In conjunction with its entry into the Purchase Agreement, on February 7, 2024, the Company entered into a placement agent and advisory services agreement with Boustead Securities, LLC ("BSL"), pursuant to which BSL and BSL’s affiliates will provide the Company with regular and customary financial consulting advice and will act as placement agent, on a best efforts basis, for the Rights Offering.
SHPH intends to file with the Securities and Exchange Commission (the "Commission") a registration statement under the Securities Act of 1933, as amended, in order to effect the Rights Offering, which Rights Offering will be made to holders of SHPH common stock, and other security holders having the right to participate, as of a yet-to-be-determined record date. SHPH currently plans to fix a record date following its filing of a registration statement on Form S-1 registering the Rights Offering and after it completes the requisite review process by the Commission’s staff. At such time, SHPH stockholders as of the record date will be notified of their right to participate in the Rights Offering.

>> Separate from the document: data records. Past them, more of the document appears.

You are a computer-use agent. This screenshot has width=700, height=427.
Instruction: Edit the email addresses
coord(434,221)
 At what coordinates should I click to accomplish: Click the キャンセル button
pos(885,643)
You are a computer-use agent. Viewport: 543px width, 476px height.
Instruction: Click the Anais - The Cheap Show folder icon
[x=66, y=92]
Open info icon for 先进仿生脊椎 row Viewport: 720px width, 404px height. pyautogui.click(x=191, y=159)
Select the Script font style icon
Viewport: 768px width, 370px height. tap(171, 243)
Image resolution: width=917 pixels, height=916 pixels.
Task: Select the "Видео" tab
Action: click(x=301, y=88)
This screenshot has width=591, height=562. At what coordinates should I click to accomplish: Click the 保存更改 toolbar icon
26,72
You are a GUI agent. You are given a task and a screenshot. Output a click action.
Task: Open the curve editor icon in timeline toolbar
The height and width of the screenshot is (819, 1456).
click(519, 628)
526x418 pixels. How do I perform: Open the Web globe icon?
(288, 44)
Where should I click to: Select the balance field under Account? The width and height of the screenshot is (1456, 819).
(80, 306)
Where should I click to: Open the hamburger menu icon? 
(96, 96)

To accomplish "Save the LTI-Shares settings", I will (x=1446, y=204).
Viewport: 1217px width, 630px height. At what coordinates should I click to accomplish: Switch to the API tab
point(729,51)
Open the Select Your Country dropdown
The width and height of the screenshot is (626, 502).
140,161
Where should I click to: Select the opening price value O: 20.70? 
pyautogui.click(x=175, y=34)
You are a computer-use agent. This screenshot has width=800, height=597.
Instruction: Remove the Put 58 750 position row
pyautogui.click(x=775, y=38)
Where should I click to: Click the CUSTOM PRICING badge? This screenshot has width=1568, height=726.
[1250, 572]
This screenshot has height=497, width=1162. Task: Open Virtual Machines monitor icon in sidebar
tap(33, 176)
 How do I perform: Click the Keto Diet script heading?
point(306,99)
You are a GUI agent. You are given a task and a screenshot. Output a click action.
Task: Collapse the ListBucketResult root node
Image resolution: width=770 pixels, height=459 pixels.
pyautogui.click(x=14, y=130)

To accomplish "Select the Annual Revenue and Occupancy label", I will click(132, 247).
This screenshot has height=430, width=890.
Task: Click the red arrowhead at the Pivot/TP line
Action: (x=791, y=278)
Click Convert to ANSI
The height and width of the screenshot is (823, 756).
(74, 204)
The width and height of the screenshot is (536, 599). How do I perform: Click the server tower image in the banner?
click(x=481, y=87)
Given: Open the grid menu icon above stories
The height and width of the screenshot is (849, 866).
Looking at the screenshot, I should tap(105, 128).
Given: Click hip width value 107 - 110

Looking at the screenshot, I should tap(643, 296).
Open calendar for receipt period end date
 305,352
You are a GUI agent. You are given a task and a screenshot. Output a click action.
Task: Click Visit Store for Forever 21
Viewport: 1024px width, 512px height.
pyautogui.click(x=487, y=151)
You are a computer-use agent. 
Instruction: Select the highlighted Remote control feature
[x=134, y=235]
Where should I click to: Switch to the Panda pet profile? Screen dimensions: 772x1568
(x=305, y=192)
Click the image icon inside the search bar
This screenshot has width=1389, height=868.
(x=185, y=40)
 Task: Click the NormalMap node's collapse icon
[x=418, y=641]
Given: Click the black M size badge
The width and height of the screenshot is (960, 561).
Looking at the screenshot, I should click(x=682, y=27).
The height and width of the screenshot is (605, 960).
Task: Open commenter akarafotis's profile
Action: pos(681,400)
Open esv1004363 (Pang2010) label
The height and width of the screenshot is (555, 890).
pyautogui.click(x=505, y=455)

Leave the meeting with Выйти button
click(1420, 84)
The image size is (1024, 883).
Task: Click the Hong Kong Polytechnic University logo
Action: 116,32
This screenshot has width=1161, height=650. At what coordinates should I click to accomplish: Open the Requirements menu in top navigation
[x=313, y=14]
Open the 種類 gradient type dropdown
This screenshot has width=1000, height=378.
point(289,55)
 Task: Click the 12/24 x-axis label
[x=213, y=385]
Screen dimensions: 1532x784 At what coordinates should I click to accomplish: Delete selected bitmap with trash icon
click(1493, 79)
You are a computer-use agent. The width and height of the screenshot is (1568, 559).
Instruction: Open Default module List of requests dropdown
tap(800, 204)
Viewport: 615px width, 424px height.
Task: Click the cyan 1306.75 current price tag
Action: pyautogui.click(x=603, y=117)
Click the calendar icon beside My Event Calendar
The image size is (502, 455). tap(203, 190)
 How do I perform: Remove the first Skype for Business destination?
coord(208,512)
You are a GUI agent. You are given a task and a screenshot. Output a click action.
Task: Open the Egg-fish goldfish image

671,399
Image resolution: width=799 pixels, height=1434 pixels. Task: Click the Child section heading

This press release does not constitute an offer to sell or the solicitation of an offer to buy nor will there be any sale of any securities referred to in this press release in any state or jurisdiction in which such offer, solicitation or sale would be unlawful prior to registration or qualification under the securities laws of such state or jurisdiction. The Rights Offering, when commenced, will be made only by means of a prospectus meeting the requirements of the Securities Act of 1933, as amended.